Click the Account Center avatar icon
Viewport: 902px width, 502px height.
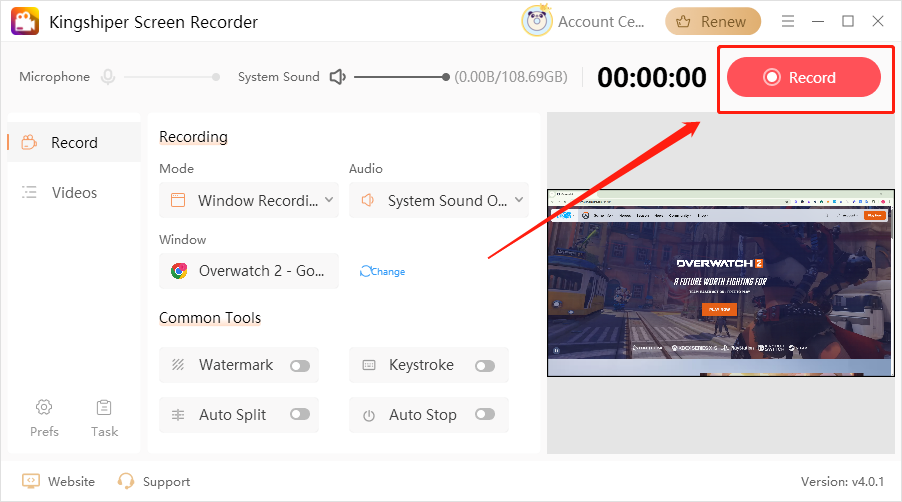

--

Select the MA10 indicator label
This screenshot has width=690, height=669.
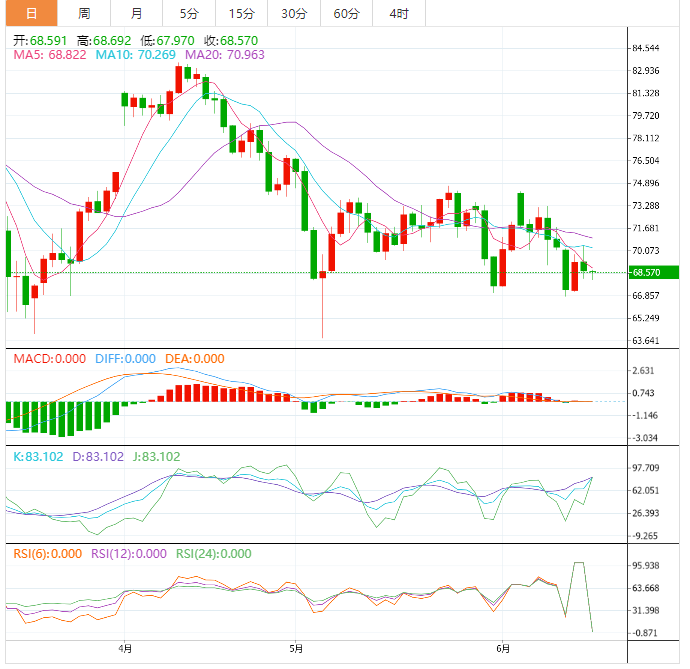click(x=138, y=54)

==

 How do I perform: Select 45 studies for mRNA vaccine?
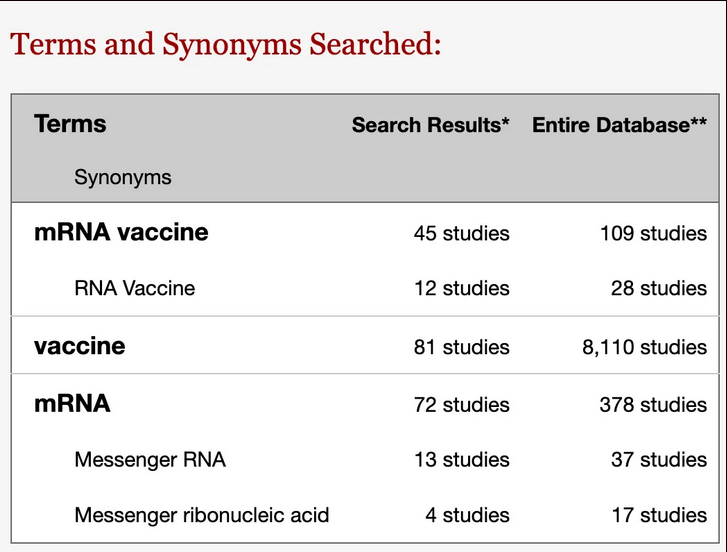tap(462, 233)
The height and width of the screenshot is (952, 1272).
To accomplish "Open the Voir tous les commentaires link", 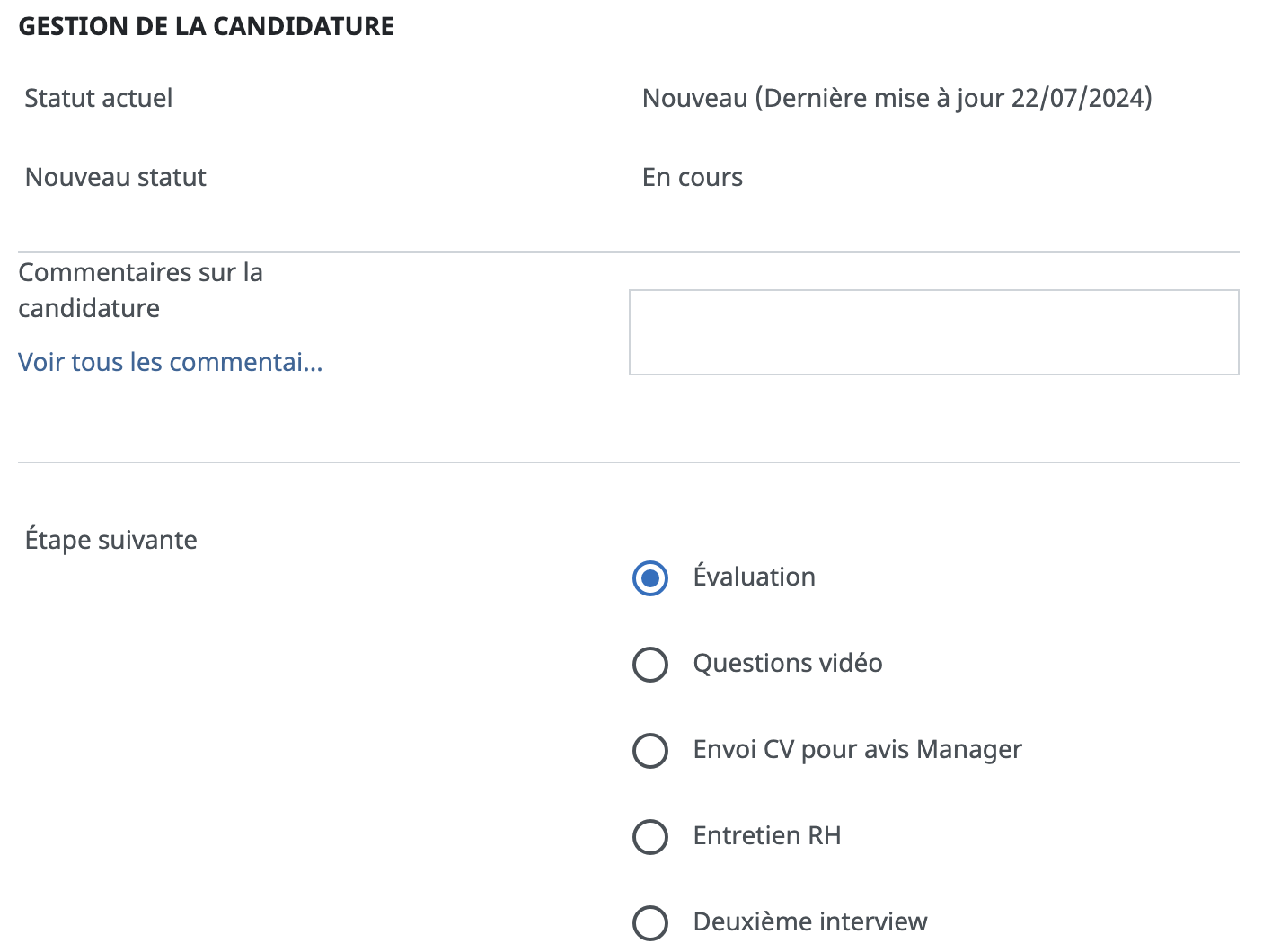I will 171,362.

** WORK TO BE COMPLETED **
Above are the records; from them, give again exactly the lines from the one containing "Click the Account Center avatar icon" through the one containing "Viewport: 902px width, 502px height.", both included.

** OUTPUT **
Click the Account Center avatar icon
Viewport: 902px width, 502px height.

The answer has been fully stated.